Mr Mladic is holding talks in The Hague with senior officials of the lnternational War Crimes Tribunal, as a debate rages over how to bring the republic's war crimes suspects to justice.
Currently their mandate is vague, and they need to be given the authority to act instead of merely arresting suspects as they come across them, he said. Special police units would need to be set up to deal specifically with arrests, he added.

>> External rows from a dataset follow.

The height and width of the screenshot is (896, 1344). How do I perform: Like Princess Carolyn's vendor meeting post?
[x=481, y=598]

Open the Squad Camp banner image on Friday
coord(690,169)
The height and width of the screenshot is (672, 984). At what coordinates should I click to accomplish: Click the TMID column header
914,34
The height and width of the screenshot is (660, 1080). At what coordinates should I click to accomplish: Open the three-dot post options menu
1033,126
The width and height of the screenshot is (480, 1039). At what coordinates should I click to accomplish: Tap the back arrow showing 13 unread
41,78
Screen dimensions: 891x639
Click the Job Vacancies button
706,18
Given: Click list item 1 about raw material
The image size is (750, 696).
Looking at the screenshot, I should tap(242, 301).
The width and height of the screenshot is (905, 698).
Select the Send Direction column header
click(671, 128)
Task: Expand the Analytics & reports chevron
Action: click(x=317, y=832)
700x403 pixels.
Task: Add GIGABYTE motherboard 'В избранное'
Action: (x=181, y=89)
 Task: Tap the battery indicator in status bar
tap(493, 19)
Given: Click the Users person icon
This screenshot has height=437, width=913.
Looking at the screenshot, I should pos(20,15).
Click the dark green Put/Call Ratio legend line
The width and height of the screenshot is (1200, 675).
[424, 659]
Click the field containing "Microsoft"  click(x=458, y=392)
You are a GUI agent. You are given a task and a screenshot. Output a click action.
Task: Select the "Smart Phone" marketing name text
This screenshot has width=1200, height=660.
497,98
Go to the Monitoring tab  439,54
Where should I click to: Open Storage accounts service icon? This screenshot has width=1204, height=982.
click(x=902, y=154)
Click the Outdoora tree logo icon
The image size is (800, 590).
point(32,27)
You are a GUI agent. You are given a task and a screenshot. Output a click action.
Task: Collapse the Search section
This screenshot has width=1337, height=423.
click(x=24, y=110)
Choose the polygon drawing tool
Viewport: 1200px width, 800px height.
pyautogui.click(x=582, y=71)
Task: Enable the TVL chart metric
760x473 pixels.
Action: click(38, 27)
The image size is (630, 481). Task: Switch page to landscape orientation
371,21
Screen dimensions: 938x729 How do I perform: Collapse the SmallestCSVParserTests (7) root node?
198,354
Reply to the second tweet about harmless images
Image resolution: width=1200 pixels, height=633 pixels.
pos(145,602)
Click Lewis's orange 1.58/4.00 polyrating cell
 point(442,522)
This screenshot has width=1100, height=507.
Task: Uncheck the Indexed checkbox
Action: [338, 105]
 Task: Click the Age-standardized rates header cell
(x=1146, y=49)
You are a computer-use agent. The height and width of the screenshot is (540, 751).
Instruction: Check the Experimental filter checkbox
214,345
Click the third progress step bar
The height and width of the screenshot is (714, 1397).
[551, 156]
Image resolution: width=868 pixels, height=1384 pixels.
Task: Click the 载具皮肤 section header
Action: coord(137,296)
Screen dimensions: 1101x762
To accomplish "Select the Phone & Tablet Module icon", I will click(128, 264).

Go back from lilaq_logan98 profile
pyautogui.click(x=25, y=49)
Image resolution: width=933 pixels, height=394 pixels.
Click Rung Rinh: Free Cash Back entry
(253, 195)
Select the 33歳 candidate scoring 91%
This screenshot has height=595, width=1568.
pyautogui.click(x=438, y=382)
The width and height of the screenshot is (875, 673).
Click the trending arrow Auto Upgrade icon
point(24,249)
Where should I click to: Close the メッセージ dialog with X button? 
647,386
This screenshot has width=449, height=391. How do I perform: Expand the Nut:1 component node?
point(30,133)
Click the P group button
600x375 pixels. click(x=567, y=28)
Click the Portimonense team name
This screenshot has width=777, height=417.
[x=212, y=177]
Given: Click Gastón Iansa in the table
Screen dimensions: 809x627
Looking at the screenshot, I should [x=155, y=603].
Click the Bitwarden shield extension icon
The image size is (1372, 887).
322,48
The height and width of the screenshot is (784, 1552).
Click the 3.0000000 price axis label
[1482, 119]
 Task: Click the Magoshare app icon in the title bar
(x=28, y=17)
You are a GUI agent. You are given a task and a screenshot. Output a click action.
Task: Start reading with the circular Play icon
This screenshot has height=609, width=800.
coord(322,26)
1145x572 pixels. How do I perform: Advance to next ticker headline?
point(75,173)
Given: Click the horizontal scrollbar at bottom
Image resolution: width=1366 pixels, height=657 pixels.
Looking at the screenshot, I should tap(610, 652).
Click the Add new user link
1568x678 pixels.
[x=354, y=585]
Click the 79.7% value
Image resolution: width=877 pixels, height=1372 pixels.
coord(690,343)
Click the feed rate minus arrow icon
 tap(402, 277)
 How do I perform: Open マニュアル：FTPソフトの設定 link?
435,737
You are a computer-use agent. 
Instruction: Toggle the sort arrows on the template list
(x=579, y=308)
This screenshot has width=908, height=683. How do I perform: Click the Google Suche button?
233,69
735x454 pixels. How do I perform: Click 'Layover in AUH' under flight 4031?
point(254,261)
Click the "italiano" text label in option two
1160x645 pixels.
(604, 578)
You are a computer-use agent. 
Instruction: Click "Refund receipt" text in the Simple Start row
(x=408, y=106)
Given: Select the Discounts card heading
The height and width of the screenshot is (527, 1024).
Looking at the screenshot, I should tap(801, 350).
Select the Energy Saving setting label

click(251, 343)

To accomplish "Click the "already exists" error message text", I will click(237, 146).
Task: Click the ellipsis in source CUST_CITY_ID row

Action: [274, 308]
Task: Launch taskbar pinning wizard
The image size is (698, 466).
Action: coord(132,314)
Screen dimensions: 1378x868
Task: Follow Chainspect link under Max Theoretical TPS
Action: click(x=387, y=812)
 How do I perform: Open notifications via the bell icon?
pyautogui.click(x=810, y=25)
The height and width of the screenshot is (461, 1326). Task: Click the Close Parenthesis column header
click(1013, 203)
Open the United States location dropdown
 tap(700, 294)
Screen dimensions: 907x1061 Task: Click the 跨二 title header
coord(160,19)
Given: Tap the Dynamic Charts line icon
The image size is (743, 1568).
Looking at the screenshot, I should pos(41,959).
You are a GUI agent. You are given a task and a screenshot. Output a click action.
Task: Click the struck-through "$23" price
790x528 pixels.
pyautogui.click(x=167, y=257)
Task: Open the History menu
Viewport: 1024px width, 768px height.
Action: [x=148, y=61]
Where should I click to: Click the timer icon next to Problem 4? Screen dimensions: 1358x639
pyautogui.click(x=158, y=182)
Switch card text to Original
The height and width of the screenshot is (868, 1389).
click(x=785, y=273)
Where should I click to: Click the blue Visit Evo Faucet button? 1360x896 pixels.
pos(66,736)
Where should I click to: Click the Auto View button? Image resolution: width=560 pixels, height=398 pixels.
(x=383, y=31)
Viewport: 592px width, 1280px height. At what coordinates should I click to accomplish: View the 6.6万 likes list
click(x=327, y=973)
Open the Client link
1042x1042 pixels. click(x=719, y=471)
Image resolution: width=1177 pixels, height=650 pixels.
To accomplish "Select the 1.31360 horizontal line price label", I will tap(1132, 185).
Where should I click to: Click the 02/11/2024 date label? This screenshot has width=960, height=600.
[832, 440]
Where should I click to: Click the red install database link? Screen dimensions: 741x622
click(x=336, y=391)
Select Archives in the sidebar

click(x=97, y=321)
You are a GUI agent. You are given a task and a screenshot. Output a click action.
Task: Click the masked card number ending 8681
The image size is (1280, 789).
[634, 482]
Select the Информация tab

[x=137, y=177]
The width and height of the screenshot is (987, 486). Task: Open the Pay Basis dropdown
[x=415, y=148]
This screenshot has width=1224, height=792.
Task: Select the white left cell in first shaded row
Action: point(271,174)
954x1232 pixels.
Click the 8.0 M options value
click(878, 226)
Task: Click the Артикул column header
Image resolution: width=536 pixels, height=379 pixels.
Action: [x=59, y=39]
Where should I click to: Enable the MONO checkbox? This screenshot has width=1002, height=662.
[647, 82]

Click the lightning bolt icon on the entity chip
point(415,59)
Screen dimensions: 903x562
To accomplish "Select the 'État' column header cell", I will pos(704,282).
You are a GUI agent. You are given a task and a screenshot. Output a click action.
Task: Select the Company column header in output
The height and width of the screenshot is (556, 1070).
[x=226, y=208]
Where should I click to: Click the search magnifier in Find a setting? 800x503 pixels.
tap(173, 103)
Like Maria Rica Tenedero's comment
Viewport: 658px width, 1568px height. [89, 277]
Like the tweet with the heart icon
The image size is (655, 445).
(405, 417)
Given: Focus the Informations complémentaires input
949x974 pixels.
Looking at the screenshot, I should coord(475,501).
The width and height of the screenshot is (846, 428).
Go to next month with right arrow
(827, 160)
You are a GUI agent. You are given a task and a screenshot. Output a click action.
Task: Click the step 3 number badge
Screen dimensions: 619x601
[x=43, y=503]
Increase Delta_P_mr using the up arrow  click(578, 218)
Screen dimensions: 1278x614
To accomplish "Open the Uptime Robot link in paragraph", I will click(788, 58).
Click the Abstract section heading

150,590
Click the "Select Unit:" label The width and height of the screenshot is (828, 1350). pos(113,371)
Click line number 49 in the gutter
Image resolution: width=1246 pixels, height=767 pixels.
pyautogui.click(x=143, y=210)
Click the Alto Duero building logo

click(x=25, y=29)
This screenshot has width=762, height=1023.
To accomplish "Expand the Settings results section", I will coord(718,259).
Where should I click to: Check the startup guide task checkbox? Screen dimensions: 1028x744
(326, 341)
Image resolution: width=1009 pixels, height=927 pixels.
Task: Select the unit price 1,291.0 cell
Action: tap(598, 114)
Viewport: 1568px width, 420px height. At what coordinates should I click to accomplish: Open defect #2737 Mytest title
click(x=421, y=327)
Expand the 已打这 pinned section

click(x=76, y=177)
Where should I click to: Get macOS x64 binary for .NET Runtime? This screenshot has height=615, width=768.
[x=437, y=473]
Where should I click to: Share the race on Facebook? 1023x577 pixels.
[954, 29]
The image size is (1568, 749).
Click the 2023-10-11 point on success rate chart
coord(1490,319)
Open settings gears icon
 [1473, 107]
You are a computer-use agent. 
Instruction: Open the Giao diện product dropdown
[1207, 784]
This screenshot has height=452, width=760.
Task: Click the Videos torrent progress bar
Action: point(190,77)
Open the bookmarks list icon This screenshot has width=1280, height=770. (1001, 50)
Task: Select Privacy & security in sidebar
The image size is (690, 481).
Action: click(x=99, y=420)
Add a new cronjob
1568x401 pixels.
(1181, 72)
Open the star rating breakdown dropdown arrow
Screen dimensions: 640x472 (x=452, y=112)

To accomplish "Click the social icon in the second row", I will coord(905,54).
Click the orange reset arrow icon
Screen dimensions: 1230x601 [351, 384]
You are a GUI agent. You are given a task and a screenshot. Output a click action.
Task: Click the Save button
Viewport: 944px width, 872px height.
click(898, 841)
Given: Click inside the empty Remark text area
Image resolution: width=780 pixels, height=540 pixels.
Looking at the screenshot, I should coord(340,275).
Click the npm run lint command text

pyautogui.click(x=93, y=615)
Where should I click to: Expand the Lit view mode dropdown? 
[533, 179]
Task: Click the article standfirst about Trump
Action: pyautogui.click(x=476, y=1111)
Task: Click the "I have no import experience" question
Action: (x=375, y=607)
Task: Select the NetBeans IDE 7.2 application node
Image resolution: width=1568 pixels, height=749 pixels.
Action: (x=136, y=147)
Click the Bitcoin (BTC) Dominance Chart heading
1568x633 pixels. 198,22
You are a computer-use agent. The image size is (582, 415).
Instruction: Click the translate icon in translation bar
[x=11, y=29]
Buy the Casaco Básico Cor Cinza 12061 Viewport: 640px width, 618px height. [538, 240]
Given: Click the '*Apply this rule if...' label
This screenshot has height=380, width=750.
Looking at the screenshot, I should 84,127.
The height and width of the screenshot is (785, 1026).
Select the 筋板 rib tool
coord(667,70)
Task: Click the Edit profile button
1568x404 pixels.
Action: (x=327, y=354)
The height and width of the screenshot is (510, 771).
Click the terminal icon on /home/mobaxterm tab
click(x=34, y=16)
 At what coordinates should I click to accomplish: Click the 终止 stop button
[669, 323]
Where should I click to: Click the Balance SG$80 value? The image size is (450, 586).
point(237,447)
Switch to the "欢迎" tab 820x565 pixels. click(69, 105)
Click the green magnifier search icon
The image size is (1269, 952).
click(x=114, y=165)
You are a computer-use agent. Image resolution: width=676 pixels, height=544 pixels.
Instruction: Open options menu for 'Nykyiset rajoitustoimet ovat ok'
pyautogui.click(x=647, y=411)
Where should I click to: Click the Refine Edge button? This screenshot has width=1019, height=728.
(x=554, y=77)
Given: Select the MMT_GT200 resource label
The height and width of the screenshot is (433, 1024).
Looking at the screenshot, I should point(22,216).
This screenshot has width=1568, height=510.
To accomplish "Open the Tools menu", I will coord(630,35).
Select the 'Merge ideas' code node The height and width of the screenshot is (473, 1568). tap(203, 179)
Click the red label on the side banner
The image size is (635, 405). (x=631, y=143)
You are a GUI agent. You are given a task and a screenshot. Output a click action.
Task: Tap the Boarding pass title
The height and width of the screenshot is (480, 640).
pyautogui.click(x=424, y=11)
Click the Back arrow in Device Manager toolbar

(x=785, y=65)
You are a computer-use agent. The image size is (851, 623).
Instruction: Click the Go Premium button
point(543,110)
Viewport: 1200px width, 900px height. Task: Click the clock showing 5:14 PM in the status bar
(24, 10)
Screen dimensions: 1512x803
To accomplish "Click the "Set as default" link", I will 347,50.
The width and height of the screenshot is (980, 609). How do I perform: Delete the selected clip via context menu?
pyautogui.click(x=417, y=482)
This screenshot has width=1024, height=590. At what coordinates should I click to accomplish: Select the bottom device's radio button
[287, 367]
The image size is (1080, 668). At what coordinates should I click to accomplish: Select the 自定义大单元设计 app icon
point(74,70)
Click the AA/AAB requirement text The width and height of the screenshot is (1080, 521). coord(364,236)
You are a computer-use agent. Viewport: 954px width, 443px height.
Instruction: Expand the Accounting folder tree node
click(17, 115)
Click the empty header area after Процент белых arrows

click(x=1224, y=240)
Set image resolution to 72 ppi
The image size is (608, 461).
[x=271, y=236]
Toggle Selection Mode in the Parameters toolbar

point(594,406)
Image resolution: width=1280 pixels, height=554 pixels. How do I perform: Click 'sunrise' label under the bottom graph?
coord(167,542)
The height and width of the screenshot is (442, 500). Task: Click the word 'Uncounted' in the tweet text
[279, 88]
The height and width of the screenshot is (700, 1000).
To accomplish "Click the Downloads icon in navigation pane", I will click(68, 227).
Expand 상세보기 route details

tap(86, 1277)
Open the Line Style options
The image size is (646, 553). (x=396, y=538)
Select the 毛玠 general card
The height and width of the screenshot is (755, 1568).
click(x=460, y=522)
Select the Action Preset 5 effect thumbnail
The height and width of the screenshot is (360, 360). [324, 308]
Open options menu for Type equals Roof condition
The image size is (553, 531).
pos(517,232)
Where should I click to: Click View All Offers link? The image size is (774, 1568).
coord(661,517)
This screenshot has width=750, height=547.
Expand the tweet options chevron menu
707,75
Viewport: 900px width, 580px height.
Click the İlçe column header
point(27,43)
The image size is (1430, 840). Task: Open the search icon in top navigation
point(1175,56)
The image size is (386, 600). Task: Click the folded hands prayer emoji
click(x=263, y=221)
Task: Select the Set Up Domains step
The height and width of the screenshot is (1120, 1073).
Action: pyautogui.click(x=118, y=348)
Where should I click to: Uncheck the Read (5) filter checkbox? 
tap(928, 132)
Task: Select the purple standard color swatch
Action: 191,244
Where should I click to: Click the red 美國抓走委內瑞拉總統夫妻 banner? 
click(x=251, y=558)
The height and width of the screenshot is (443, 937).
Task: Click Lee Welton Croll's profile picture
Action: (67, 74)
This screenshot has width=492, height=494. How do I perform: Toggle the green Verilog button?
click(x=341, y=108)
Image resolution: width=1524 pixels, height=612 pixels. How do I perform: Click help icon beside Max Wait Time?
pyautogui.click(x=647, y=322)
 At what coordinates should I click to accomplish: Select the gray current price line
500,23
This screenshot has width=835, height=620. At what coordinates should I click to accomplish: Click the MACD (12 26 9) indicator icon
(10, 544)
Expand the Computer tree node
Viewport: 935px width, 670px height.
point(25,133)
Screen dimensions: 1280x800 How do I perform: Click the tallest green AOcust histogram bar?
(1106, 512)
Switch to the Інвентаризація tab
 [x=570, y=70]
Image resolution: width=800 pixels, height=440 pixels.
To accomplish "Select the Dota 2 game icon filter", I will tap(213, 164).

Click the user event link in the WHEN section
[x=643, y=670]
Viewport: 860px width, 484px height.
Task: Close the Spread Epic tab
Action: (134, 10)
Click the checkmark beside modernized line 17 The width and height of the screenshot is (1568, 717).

He added that he expected the law to pass through the republic's parliament within three weeks, before being implemented by the supreme court. But he called for international help in apprehending the two men. Whereabouts unknown Mr Ivanic says he does not know the whereabouts of Mr Karadzic and General Mladic, who are the two most wanted suspects from the Bosnian conflict. But a tibunal spokeswoman, Florence Hartmann, said Bosnian Serb authorities did not just know where they are, but were in contact with them. Mr Klein cast doubt on the prime minister's ability to get a result.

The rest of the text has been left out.